Auf der schrägen Bühne gelingt mit wenigen Requisiten ein Abgrenzen der Räume. Hierbei kommen insbesondere die Getränkekisten zum Einsatz. Es entstehen verschiedene Ebenen. so dass zwei Szenen parallel gezeigt werden können. Beispielsweise schauen die Bauarbeiter Irma durchs Fenster beim Umziehen zu. Von der Logik her müssten sie dabei mit dem Rücken zum Publikum stehen. Die Szenenregie aber lässt den Bautrupp von hinten auftreten – von dort kommentiert er das Geschehen.

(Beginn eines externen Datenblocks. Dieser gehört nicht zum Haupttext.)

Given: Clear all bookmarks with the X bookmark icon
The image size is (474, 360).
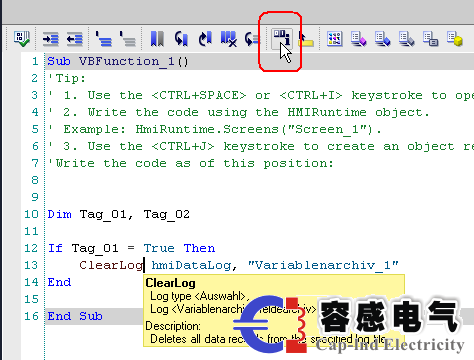Looking at the screenshot, I should (x=229, y=39).
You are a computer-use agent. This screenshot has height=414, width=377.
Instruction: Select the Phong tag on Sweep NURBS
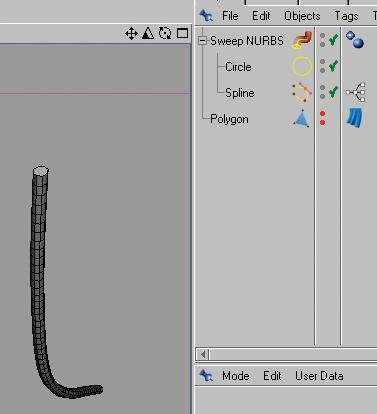(355, 40)
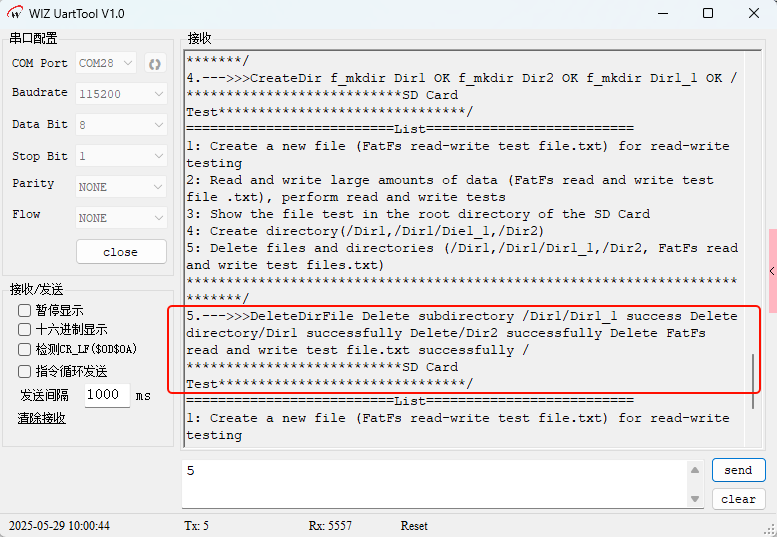Click the side panel collapse arrow
Viewport: 777px width, 537px height.
pyautogui.click(x=772, y=271)
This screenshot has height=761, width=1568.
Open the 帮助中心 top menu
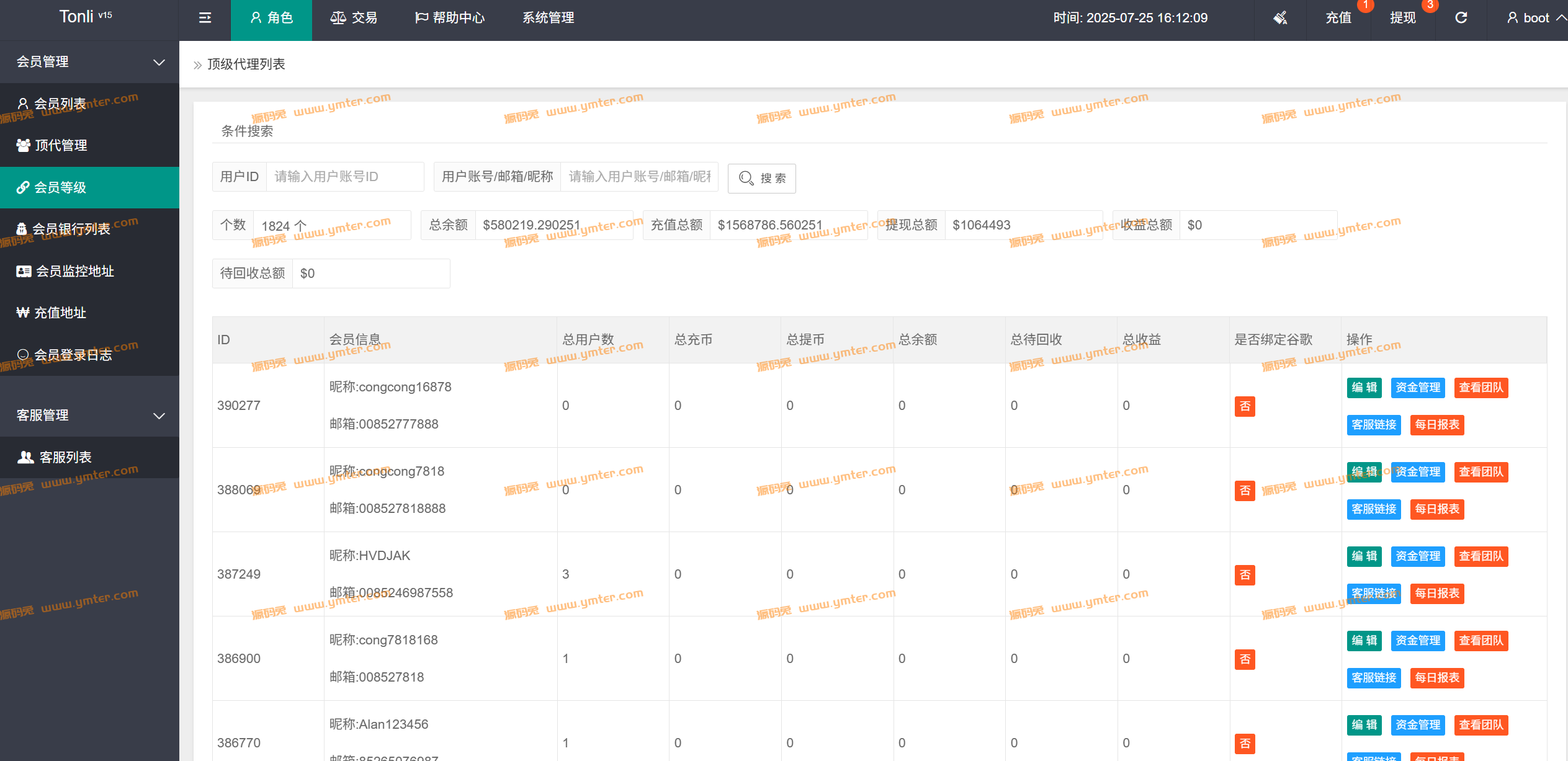pyautogui.click(x=450, y=18)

Das Bühnenbild ist auf das Nötigste reduziert. Die Darstellung liegt ganz allein bei den Darstellern. Allen voran natürlich bei der Dame, für die das Stück geschrieben scheint, Katharine Mehrling, die Irma mit französischem Charme und großer Bühnenpräsenz stimmlich wie darstellerisch in Szene setzt. Andreas Gergen spielt und singt seinen Nestor mit viel Humor und Leichtigkeit. Beide wiederum werden ins Bild gesetzt durch eine starke Cast, in der jeder Charakter im Gedächtnis bleibt. Leider waren manche Gesangsteile aufgrund von Tonproblemen schwer zu verstehen. Das aber ist auch unser einziger Kritikpunkt an diesem Premierenabend.

Christian Struppeck und Andreas Gergen haben gemeinsam mit ihrer auserlesenen Cast ein Stück auf die Bühne gebracht, das oft entgegen der ursprünglichen französischen Fassung mit großem Aufwand inszeniert wird. Sie haben das Musiktheater von Marguerite Monnot auf das Wesentliche – nämlich auf die Darstellung reduziert. Damit wurde jeder Kitsch vermieden, der bisherigen Inszenierungen anhaftet. Statt dessen gelang es der tribuene und dem Regie-Duo, das Stück mit unglaublicher Leichtigkeit und auf frische unaufdringliche Weise umzusetzen. Bravo!!